I have to say that Mrs.T was right. I now love soldering. David Griffiths says one should tin each part with solder and then rig them up together and just touch the soldering iron on the joint and it fuses together. Mike McCabe says one should coat the iron tip with solder and then just run it into the joint. I couldn't get anywhere with either of these techniques. On line I found this: https://davidneat.wordpress.com/tag/guide-to-soldering-for-model-making/ . This worked. In short, this says to make a jig to hold the bits together and hold the iron such that it is touching both sides of the joint and then, when it's hot enough, just touch the solder into the fluxed joint. On the bigger bits there is a lot of heat sink into the part and I was surprised how close to the joints one needs the iron to get this to work. David Neat suggests tinning the tip of the iron with solder in that case. That does make the heat transfer to the parts better. I was worried that doing each joint in turn would loosen the joints already done but the proximity of the iron to the joint for the heat to get high enough seems to prevent that problem.....usually!

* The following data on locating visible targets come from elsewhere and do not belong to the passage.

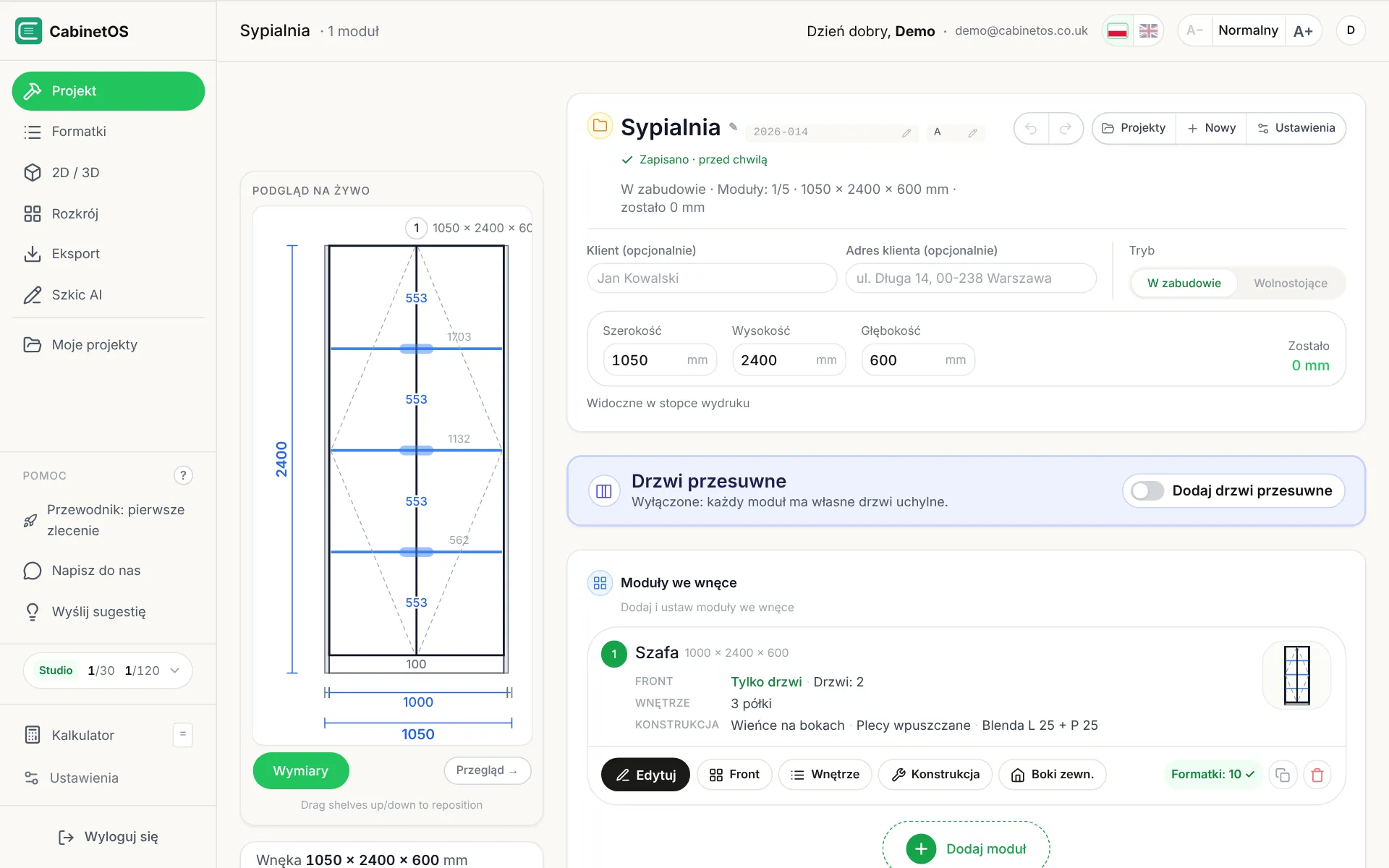Delete the Szafa module with trash icon
The image size is (1389, 868).
1317,775
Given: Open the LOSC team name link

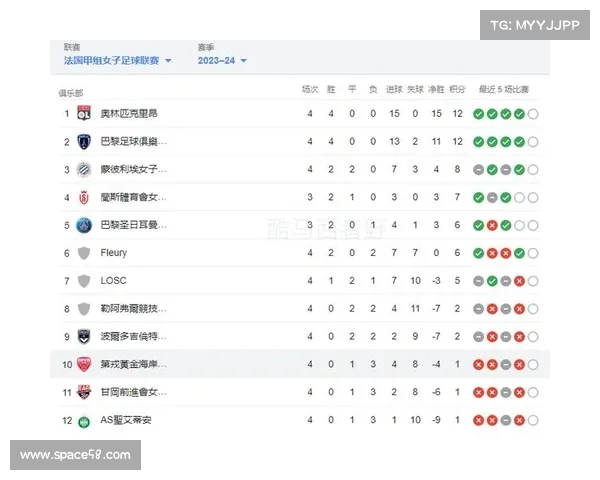Looking at the screenshot, I should (113, 281).
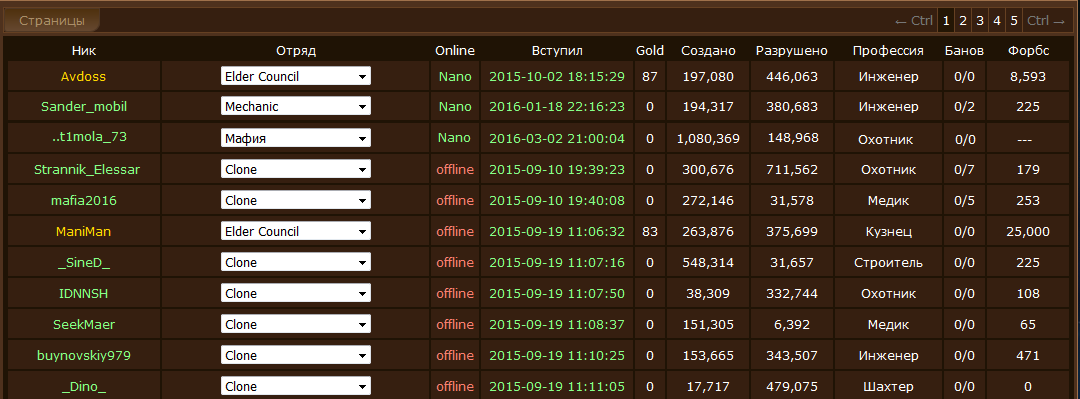
Task: Open ManiMan's Elder Council dropdown
Action: [x=295, y=232]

Where I had two joints close together, such as where the crossbar sits on the joint of the upper mast and lower tube extension I got pretty hacked off with it. 

 

I hope I'm not teaching my grandmother to suck eggs, as it were.

 

Here is the jack-staff in place with its stanchions held in place with a matchstick scaffold epoxied to the brass and trued-up with a new, and rather brilliant toy: a 36cm set-square.

 

220513b Jackstaff and stanchions in jig

 

I could then take the jack-staff and stanchions off the boat but still held together at the correct angles, and solder them together. I hardly need tell you that this took more than one go. Here is the scaffolding half-off:

 

220514a Jackstaff scaffolding coming off

 

Here is the jack-staff finished:

 

220514b Jackstaff

 

The details of how the stanchions join to the staff with the cross-bar for support is from the piccy of SMS Hindenburg mentioned above...and that's as far as I've got.

 

Here is my current state of play:

 

220515a Construction nearly finished - end of GB

 

I've started making the brackets to hold the stanchions of the jack-staff. The flag hasn't been wrinkled but I'm happy with how it rigs up of the jack-staff. Thanks Dave Swindell for that. Once it's properly on and painted I'm hoping that some tiny beads of epoxy in place of the blu-tac will work to hold the flag still. Once the stanchion-brackets are done I just need to add the outside walls of the guttering/tops of the hull plates, and it'll be done apart from the railing/cable, which can only go on once the jack-staff is permanently fixed.

 

In looking at many photos I've come to the conclusion that the crest being on a separate shield is wrong. This is how it's portrayed in the Kagero plans but all the photos I've seen would suggest that the crest should be painted directly onto the hull plates. I do think that the separate part will have a better appearance and it'll certainly be a lot easier to paint.

 

Sorry not to finish on time. I have massively enjoyed this GB. Making something from scratch is great and soldering is also great, albeit there both a bit time consuming. Thanks Dave for the gen and Col for the GB and thanks for looking.